Directions>
Copy the stretch of lines below from the one containing "laid [612, 741]" through the one containing "In order to click on ACKNOWLEDGEMENTS", swapping "Street" for "Avenue" and changing nothing else.

Dataset rows>
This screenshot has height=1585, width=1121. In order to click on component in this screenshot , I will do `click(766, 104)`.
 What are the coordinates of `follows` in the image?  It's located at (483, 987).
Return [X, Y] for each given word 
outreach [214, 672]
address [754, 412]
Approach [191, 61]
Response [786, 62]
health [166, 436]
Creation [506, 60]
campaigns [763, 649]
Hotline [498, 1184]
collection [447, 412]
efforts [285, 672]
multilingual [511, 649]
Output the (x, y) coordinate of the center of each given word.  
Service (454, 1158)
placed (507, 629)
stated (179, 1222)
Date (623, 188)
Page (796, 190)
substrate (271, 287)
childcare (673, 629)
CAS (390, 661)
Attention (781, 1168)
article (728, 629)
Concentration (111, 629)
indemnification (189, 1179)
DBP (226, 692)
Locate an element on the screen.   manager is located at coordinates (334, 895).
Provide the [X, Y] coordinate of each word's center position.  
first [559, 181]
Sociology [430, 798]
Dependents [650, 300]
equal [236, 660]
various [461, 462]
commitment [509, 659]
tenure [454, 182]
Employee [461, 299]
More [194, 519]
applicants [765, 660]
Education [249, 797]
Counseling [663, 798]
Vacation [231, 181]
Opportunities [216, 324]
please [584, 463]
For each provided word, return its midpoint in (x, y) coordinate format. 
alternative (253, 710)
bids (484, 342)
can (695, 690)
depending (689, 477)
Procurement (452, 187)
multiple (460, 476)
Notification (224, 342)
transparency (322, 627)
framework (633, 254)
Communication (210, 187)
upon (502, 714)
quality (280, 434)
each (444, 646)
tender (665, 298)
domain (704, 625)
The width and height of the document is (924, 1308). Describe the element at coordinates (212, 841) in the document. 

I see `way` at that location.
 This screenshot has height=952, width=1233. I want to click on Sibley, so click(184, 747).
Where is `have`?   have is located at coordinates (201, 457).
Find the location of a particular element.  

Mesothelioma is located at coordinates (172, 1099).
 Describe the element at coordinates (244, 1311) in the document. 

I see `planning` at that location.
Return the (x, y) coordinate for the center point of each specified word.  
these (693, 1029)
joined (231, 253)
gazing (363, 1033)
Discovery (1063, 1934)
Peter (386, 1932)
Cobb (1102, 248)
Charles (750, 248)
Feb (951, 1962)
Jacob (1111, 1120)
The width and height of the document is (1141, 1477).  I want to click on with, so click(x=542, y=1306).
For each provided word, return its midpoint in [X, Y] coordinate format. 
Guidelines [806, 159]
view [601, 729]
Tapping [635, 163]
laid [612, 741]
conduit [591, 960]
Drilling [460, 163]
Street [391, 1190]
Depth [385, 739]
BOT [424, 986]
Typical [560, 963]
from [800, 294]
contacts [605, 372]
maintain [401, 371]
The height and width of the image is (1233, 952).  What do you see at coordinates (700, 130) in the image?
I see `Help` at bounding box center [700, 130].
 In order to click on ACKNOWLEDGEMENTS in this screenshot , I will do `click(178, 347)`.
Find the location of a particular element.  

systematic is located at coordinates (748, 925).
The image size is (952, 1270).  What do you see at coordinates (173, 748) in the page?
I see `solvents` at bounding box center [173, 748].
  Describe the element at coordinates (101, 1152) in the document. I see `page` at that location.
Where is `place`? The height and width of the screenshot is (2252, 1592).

Answer to the exercise>
laid [612, 741]
conduit [591, 960]
Drilling [460, 163]
Avenue [391, 1190]
Depth [385, 739]
BOT [424, 986]
Typical [560, 963]
from [800, 294]
contacts [605, 372]
maintain [401, 371]
The height and width of the image is (1233, 952).  What do you see at coordinates (700, 130) in the image?
I see `Help` at bounding box center [700, 130].
 In order to click on ACKNOWLEDGEMENTS in this screenshot , I will do `click(178, 347)`.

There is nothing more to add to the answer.